Problem description =
Print the entire listing. Each line must match the original exactly.

Data for this exercise =
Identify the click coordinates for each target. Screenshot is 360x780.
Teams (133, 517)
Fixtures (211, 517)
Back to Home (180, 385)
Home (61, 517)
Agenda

Problem solution =
Identify the click coordinates for each target. Screenshot is 360x780.
Teams (133, 517)
Fixtures (211, 517)
Back to Home (180, 385)
Home (61, 517)
Agenda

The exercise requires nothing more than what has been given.